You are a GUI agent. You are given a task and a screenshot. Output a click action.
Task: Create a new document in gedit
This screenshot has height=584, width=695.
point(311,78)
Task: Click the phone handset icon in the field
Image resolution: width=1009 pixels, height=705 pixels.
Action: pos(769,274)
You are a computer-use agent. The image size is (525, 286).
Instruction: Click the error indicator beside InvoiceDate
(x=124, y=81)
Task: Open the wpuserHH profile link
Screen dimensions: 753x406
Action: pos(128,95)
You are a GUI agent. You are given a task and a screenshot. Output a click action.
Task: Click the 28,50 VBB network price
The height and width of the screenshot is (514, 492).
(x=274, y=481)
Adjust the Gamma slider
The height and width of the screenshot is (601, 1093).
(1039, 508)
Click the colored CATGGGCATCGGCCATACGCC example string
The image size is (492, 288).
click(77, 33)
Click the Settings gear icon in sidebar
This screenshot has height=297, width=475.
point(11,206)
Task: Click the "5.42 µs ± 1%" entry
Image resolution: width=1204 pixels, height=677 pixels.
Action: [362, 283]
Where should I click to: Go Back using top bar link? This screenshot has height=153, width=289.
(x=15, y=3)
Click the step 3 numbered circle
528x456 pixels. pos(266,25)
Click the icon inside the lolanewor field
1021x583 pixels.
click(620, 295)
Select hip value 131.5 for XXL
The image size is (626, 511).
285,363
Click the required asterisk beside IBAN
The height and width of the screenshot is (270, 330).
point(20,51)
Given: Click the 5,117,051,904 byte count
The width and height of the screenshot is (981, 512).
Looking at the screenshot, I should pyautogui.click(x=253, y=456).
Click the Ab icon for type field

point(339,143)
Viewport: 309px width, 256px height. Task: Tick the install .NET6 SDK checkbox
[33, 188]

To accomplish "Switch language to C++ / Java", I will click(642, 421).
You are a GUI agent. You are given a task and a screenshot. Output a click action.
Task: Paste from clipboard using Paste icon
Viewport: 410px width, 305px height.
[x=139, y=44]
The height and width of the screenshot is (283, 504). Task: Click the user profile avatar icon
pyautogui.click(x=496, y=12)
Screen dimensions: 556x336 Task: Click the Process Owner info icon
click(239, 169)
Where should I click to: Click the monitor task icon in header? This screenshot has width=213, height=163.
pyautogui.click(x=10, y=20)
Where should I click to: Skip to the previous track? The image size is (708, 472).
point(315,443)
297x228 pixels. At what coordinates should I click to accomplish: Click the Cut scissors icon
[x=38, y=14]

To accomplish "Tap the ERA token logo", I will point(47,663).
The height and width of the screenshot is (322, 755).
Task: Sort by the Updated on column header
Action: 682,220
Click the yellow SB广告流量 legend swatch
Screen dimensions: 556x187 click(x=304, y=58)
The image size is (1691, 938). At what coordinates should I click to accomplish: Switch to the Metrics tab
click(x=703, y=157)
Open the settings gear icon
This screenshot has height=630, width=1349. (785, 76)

What needs to be done: An exact repeat of all the records is required.

Response:
You are a GUI agent. You are given a task and a screenshot. Output a click action.
Task: Create a new document in gedit
This screenshot has height=584, width=695.
point(311,78)
Task: Click the phone handset icon in the field
Image resolution: width=1009 pixels, height=705 pixels.
Action: pos(769,274)
You are a computer-use agent. The image size is (525, 286).
Instruction: Click the error indicator beside InvoiceDate
(x=124, y=81)
Task: Open the wpuserHH profile link
Screen dimensions: 753x406
Action: pos(128,95)
You are a GUI agent. You are given a task and a screenshot. Output a click action.
Task: Click the 28,50 VBB network price
The height and width of the screenshot is (514, 492).
(x=274, y=481)
Adjust the Gamma slider
The height and width of the screenshot is (601, 1093).
(1039, 508)
Click the colored CATGGGCATCGGCCATACGCC example string
The image size is (492, 288).
click(77, 33)
Click the Settings gear icon in sidebar
This screenshot has height=297, width=475.
point(11,206)
Task: Click the "5.42 µs ± 1%" entry
Image resolution: width=1204 pixels, height=677 pixels.
Action: [362, 283]
Where should I click to: Go Back using top bar link? This screenshot has height=153, width=289.
(x=15, y=3)
Click the step 3 numbered circle
528x456 pixels. pos(266,25)
Click the icon inside the lolanewor field
1021x583 pixels.
click(620, 295)
Select hip value 131.5 for XXL
The image size is (626, 511).
285,363
Click the required asterisk beside IBAN
The height and width of the screenshot is (270, 330).
point(20,51)
Given: Click the 5,117,051,904 byte count
The width and height of the screenshot is (981, 512).
Looking at the screenshot, I should pyautogui.click(x=253, y=456).
Click the Ab icon for type field

point(339,143)
Viewport: 309px width, 256px height. Task: Tick the install .NET6 SDK checkbox
[33, 188]

To accomplish "Switch language to C++ / Java", I will click(642, 421).
You are a GUI agent. You are given a task and a screenshot. Output a click action.
Task: Paste from clipboard using Paste icon
Viewport: 410px width, 305px height.
[x=139, y=44]
The height and width of the screenshot is (283, 504). Task: Click the user profile avatar icon
pyautogui.click(x=496, y=12)
Screen dimensions: 556x336 Task: Click the Process Owner info icon
click(239, 169)
Where should I click to: Click the monitor task icon in header? This screenshot has width=213, height=163.
pyautogui.click(x=10, y=20)
Where should I click to: Skip to the previous track? The image size is (708, 472).
point(315,443)
297x228 pixels. At what coordinates should I click to accomplish: Click the Cut scissors icon
[x=38, y=14]

To accomplish "Tap the ERA token logo", I will point(47,663).
The height and width of the screenshot is (322, 755).
Task: Sort by the Updated on column header
Action: 682,220
Click the yellow SB广告流量 legend swatch
Screen dimensions: 556x187 click(x=304, y=58)
The image size is (1691, 938). At what coordinates should I click to accomplish: Switch to the Metrics tab
click(x=703, y=157)
Open the settings gear icon
This screenshot has height=630, width=1349. (785, 76)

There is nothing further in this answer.